The education code dictates what the union and school district have the authority to do, and Sweigart notes taxpayers are essentially funding a private organization since labor unions are not public entities. The Fairness Center, a nonprofit law firm, is helping represent district residents in the case. The group also sued the Philadelphia school district a year ago for its release time policy.
“We have no problem with the union having a president, we just don’t think taxpayers should have to pay for it,” Sweigart noted. “It doesn’t make sense for taxpayer dollars to go to a private organization.”
The union has had a few presidents over the years who have utilized release time. The Fairness Center found through a public information request that the policy has cost the school district more than $1.3 million since 2000. Current union president Deb Tretter made $126,722 after benefits in just the past year.
Pennsylvania State Education Association (PSEA), the parent union to the local association, asserts the lawsuit is an unjust attack on teachers. PSEA Spokesman David Broderic notes the practice is beneficial for both teachers and their students.
“This is a nuisance suit filed by a right-wing group that exists to harass educators,” Broderic told TheDCNF. “Deb Tretter has spent a lifetime serving kids.”
Broderic added the policy is fairly negotiated by the union and district in their labor agreement.
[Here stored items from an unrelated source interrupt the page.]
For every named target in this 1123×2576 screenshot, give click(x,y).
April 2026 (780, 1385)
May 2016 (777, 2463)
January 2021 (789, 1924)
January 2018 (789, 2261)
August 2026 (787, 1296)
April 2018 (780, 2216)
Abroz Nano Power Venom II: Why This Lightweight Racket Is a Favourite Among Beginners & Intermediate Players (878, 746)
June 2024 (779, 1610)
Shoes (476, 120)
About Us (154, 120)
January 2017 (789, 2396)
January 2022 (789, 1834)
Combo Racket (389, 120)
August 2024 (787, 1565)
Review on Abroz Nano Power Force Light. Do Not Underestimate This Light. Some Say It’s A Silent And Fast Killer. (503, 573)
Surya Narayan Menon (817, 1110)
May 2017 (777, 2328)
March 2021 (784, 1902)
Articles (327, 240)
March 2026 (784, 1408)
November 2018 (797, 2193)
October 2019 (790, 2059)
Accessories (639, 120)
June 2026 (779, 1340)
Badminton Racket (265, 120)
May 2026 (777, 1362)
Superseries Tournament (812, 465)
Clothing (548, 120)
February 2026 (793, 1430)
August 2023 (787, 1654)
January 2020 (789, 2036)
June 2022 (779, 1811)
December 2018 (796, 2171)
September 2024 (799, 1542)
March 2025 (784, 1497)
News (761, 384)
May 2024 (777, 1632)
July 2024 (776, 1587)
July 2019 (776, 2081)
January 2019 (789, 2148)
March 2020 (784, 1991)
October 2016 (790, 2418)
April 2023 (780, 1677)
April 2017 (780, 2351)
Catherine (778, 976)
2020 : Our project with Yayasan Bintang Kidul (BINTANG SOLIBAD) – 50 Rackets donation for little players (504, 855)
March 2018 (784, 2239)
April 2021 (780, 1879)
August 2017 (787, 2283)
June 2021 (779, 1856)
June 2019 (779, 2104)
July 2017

The president doesn’t just serve union members, but also helps advocate for their students and the school district. PSEA has not yet responded to the lawsuit, but Broderic notes it’s likely they will challenge it.
Republican Pennsylvania state Reps. Kristin Phillips-Hill and Jim Christiana unveiled legislation Oct. 21 to end the practice for Philadelphia and Pittsburgh public school. The bill was in response to the early lawsuit from the The Fairness Center. The Commonwealth Foundation found that Philadelphia teachers doing union work made $1.7 million in taxpayer-funded pay in 2014 and $36 million since 2003.
The practice also exists on the federal level where it is known as official time. Trey Kovacs, a policy analyst at the Competitive Enterprise Institute, found it cost the federal government at least $1 billion between 1998 and 2013. The exact amount may be much higher due to inaccurate recordkeeping and a lack of transparency.
Official time may have also played a major role in the recent scandal at the U.S. Department of Veterans Affairs. A 2014 report from the Capital Research Center found that many veterans may have died as a result of healthcare officials utilizing official time.